__ASSIGNMENT__:
Return the data below exactly, but only from the line containing "[Whatsapp] (215, 1273)" through the line containing "اتاق خبر آوین پک (510, 1185)", with both of those lines included.

▶

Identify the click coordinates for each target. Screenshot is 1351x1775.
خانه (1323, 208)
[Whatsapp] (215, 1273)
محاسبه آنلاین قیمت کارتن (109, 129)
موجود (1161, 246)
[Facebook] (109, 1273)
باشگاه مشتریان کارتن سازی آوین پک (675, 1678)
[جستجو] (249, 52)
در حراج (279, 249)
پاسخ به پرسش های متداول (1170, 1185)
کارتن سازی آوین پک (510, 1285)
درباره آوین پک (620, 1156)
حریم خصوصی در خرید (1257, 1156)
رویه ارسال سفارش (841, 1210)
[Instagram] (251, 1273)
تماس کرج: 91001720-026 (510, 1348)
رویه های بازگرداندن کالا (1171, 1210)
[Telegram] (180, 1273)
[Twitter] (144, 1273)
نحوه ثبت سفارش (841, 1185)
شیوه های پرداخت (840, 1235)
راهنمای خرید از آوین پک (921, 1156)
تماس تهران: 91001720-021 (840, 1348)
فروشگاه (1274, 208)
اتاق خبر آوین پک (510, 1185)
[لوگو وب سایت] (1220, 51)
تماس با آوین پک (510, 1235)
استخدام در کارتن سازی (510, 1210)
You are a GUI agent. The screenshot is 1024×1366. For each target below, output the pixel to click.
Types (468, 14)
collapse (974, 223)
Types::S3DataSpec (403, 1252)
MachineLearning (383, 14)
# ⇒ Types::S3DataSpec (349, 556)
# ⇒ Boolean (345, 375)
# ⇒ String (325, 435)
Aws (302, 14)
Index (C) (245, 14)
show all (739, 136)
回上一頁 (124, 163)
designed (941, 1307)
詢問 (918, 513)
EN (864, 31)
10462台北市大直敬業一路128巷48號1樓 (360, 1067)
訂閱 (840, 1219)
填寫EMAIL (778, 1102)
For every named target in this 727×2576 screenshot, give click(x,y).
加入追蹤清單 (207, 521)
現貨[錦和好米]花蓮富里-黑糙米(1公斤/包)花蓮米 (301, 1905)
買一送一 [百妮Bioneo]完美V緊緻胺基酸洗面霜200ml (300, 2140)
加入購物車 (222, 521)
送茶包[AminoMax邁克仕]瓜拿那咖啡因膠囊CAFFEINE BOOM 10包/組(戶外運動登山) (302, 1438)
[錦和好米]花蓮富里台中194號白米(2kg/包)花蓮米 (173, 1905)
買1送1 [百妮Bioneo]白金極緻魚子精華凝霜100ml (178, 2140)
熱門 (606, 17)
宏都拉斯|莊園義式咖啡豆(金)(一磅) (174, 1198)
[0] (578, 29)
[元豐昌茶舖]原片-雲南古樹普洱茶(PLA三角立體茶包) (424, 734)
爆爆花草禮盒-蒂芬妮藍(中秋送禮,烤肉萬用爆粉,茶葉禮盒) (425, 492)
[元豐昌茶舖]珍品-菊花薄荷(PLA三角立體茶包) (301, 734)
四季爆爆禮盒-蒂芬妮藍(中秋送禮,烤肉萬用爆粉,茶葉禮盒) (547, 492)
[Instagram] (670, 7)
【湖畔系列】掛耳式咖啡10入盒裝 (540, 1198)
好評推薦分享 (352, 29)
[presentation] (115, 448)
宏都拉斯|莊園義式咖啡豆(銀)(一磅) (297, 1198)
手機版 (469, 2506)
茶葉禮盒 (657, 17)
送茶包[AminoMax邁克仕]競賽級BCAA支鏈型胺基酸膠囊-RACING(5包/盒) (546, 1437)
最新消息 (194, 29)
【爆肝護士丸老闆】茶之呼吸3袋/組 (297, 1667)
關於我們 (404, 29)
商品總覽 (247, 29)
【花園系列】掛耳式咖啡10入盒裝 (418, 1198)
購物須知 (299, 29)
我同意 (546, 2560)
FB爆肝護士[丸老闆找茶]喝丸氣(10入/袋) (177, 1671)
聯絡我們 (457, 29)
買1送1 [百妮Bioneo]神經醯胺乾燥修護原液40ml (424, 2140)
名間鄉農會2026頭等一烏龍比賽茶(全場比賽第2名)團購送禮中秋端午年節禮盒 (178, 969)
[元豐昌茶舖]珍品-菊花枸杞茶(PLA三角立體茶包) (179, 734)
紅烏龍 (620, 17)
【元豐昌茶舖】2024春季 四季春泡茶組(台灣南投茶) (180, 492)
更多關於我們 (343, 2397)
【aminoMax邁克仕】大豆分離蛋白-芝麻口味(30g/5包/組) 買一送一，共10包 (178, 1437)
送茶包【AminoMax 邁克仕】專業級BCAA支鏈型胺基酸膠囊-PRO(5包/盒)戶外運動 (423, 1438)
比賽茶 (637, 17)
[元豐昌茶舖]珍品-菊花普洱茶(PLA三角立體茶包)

◀

__ANSWER FOR THE TASK__:
[Whatsapp] (215, 1273)
محاسبه آنلاین قیمت کارتن (109, 129)
موجود (1161, 246)
[Facebook] (109, 1273)
باشگاه مشتریان کارتن سازی آوین پک (675, 1678)
[جستجو] (249, 52)
در حراج (279, 249)
پاسخ به پرسش های متداول (1170, 1185)
کارتن سازی آوین پک (510, 1285)
درباره آوین پک (620, 1156)
حریم خصوصی در خرید (1257, 1156)
رویه ارسال سفارش (841, 1210)
[Instagram] (251, 1273)
تماس کرج: 91001720-026 (510, 1348)
رویه های بازگرداندن کالا (1171, 1210)
[Telegram] (180, 1273)
[Twitter] (144, 1273)
نحوه ثبت سفارش (841, 1185)
شیوه های پرداخت (840, 1235)
راهنمای خرید از آوین پک (921, 1156)
تماس تهران: 91001720-021 (840, 1348)
فروشگاه (1274, 208)
اتاق خبر آوین پک (510, 1185)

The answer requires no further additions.